The Black God's DrumsThe Black God’s Drums by P. Djèlí Clark

My rating: 4 of 5 stars

I am loving the explosion of speculative fiction set in New Orleans. The Black God’s Drums isn’t just speculative fiction, it’s alternate history. And on top of that, it’s steampunk. Just take all my money now.

Like Sarah Gailey in American Hippo, P. Djeli Clark takes us down the Mississippi river to the Big Easy by way of a few changes to your history textbook. Successful slave rebellions, a few alterations to the American Civil War, a dash of steampunk, and you’ve got the free city of New Orleans, an airship port straddling the tenuous relationship between the North, the South, and various island nations of the Caribbean. Clarke deftly walks us through this within the 110 pages of the novella, scattering well-placed details when they become relevant to the story instead of info-dumping all the ways this New Orleans is not the city you know at the beginning of the story. He trusts the reader to pick up what he’s putting down, and I like being treated as a smart reader.

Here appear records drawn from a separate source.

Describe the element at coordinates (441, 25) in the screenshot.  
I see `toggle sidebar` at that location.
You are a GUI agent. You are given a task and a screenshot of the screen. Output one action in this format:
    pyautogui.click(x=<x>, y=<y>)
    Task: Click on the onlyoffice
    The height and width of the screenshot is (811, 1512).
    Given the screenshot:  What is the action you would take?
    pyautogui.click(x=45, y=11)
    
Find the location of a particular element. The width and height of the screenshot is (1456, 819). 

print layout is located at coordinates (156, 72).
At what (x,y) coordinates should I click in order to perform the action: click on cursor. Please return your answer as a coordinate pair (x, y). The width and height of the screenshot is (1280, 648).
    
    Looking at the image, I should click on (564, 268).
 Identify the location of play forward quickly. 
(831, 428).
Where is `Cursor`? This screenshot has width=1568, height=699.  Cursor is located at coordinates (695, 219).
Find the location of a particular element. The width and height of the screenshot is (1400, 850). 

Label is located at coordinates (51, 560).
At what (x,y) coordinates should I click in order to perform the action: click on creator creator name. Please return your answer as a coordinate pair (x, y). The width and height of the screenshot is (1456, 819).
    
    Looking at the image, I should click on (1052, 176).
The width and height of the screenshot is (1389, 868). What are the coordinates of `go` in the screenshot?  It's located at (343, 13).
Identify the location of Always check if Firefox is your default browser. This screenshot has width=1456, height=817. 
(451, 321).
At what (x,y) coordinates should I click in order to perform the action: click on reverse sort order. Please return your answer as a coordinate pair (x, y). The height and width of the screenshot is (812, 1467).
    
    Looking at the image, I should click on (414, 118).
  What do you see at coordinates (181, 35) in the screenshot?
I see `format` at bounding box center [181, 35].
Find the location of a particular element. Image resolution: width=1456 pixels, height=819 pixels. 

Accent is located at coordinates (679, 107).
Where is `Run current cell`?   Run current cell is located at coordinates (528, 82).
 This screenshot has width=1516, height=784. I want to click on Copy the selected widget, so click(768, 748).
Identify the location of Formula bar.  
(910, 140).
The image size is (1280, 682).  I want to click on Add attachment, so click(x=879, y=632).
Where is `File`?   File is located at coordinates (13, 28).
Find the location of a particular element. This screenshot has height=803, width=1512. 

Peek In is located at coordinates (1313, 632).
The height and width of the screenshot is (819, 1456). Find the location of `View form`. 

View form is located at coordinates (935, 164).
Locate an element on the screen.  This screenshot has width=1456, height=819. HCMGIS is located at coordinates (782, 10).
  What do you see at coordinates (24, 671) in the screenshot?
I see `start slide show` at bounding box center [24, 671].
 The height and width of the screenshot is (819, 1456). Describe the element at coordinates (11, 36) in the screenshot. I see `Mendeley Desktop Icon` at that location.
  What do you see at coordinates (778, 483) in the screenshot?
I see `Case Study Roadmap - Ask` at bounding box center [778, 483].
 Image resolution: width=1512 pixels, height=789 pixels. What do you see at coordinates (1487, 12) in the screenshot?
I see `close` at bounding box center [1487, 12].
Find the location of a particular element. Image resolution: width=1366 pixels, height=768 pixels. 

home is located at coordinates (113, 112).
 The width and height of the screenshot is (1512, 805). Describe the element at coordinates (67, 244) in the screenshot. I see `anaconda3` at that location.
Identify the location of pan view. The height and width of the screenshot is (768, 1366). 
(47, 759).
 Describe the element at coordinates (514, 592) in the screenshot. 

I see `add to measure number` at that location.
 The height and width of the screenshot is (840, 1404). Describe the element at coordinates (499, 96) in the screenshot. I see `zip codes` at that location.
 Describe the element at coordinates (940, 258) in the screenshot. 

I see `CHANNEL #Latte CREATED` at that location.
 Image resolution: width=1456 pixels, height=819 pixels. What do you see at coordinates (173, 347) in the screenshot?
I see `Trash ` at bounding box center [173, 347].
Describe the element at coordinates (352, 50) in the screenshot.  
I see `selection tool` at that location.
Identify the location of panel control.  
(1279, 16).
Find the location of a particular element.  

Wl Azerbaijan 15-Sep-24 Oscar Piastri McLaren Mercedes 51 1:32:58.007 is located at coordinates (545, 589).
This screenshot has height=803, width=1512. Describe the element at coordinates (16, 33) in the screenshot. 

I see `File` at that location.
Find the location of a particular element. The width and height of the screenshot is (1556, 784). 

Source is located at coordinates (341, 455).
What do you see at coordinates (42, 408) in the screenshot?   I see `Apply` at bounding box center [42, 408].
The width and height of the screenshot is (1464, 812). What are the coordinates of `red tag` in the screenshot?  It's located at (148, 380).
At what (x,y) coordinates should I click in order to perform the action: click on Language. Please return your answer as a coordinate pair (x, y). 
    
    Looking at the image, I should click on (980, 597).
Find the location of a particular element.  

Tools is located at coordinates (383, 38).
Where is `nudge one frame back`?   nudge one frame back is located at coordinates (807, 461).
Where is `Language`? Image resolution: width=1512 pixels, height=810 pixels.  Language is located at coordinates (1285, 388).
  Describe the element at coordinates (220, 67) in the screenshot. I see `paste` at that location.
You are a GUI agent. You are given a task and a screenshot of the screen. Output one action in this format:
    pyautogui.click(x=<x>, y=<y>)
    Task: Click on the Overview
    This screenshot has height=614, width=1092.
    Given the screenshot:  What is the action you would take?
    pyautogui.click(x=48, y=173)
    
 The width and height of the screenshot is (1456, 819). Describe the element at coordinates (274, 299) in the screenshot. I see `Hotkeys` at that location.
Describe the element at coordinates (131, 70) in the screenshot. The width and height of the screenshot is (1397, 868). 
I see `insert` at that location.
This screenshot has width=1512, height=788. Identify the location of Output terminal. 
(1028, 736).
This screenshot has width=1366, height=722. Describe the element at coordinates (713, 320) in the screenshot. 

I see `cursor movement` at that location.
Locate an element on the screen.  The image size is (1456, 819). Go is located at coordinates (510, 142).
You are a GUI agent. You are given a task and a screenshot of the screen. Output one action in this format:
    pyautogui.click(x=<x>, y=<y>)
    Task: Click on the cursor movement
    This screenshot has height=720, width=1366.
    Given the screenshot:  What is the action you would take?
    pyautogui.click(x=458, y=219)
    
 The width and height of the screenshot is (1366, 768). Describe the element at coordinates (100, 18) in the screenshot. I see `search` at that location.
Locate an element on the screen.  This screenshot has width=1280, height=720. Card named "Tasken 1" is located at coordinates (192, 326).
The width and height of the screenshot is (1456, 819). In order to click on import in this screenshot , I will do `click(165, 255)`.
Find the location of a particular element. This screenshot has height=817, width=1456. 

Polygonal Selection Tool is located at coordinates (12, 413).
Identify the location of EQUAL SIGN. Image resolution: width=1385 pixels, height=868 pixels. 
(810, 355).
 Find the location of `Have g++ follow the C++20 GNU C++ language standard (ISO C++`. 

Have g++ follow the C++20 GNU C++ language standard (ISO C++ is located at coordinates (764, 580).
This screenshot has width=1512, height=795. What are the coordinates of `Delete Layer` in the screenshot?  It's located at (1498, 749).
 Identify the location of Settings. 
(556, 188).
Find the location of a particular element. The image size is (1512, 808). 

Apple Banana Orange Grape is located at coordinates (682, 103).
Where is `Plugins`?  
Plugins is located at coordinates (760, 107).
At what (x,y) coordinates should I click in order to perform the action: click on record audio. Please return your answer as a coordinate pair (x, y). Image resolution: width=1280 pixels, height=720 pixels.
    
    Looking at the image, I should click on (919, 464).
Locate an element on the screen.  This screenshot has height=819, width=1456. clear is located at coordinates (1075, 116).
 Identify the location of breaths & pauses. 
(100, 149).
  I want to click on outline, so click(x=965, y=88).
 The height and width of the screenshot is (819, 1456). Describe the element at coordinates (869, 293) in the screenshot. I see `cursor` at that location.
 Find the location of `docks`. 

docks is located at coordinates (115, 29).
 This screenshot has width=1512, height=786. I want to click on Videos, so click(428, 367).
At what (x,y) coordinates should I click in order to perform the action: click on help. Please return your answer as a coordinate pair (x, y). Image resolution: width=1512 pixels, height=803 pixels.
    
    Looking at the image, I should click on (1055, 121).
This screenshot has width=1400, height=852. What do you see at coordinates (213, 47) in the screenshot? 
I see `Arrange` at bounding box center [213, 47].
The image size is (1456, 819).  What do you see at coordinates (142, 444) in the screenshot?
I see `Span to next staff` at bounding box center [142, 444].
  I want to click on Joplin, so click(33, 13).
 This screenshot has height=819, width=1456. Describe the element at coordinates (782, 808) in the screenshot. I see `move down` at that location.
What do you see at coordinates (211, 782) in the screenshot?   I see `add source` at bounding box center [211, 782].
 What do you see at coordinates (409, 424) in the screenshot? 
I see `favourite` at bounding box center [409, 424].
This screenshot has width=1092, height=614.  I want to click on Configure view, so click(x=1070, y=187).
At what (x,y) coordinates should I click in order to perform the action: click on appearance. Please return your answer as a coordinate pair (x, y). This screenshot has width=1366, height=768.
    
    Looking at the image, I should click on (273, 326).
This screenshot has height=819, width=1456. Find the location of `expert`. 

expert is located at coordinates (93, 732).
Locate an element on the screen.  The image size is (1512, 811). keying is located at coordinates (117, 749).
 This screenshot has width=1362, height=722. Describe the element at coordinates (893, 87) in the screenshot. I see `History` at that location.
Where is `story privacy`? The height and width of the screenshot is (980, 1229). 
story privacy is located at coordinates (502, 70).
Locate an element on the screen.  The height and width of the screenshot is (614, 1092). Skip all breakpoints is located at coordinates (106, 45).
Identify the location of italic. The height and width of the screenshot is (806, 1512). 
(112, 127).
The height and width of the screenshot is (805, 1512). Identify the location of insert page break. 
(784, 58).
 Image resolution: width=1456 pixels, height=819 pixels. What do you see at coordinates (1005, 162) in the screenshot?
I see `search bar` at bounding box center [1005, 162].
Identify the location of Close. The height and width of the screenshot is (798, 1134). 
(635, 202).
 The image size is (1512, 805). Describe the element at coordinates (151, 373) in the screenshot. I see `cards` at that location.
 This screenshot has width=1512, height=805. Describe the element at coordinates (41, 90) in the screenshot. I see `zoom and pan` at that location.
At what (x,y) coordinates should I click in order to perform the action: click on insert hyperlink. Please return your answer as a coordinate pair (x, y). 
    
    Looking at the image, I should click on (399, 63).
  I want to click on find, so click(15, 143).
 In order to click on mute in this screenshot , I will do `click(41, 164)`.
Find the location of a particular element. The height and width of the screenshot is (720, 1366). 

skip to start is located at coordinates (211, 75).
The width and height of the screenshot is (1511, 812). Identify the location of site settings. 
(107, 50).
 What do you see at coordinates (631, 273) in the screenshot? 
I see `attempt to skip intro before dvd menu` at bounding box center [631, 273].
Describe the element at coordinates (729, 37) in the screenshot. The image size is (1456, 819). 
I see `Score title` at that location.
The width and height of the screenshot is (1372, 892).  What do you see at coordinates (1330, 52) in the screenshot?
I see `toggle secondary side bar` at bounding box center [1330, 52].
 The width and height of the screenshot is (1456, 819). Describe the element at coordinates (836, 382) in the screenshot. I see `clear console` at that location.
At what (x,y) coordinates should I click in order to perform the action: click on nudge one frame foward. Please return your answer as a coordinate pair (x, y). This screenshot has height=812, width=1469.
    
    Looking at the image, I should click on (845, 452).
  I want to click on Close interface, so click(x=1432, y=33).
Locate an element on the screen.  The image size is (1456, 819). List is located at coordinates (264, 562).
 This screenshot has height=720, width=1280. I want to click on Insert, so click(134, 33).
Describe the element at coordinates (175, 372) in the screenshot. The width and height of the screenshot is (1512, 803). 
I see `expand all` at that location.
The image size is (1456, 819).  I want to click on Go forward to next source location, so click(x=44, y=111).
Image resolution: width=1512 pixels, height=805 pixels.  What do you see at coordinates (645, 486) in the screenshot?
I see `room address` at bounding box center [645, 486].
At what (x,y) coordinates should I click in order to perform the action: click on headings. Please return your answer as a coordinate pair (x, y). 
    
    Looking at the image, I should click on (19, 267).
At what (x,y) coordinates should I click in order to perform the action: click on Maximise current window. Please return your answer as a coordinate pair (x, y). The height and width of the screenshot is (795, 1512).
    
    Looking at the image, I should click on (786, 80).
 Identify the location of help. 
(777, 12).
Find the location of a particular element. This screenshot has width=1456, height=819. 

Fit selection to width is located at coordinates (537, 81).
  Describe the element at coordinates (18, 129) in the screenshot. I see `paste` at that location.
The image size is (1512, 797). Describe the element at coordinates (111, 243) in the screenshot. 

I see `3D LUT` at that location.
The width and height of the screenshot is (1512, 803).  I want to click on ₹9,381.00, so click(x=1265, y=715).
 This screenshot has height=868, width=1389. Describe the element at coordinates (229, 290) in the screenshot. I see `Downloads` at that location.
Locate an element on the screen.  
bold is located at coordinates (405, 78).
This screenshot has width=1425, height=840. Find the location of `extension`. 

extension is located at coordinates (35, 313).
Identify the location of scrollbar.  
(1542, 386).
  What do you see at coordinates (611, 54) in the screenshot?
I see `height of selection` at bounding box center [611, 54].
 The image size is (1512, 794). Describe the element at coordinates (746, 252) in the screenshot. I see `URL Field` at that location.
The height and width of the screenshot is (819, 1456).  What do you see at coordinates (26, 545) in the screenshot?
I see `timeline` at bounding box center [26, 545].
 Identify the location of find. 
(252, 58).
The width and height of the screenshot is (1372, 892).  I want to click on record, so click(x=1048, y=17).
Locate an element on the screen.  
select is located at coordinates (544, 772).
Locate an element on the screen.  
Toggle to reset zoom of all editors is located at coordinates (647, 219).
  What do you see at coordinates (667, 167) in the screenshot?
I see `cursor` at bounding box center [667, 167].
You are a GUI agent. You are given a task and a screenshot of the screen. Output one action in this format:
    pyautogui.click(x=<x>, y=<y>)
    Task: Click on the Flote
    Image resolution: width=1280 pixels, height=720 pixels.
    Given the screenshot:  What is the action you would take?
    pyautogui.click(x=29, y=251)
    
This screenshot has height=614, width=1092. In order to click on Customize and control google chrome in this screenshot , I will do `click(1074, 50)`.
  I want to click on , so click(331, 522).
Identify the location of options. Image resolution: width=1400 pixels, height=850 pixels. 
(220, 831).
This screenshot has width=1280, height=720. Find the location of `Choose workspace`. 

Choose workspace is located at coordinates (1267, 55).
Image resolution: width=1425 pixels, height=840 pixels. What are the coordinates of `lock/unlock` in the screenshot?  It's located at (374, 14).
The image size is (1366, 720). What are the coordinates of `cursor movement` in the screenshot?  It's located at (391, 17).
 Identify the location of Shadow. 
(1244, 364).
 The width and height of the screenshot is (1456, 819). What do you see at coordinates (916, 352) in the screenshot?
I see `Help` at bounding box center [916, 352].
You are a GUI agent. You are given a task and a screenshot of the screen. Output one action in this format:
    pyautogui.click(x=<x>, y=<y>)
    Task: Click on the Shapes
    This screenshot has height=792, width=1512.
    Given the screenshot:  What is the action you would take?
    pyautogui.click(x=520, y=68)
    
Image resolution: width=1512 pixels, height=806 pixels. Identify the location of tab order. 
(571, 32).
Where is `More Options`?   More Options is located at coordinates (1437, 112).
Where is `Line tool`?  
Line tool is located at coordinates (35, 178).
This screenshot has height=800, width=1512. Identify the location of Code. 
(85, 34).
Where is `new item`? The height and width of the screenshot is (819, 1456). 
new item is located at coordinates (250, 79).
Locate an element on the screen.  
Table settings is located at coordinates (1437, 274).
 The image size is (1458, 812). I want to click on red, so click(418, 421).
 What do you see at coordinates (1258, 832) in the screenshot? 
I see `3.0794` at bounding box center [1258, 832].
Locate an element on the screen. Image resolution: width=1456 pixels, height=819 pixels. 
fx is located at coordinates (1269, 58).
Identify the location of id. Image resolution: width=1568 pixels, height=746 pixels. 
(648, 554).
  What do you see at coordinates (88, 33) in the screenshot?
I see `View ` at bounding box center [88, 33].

Creeper and Ann-Marie are the best sort of mirrored characters—each carries a god, but they deal with it in opposite ways. Both are forced to reckon with these strange inhabitations in the climax of the story, which Clark wastes no time getting to. Some novellas feel like incomplete novels, but this one is exactly the right length—for the story, anyway. I would happily spend a lot more time in this version of the world. (Can we please have more stories with the nuns? They completely steal the one scene they’re in, and from that one scene, we can extrapolate half a dozen elevator pitches for other stories set in this world.) The power team of Ann-Marie and Creeper can come, too.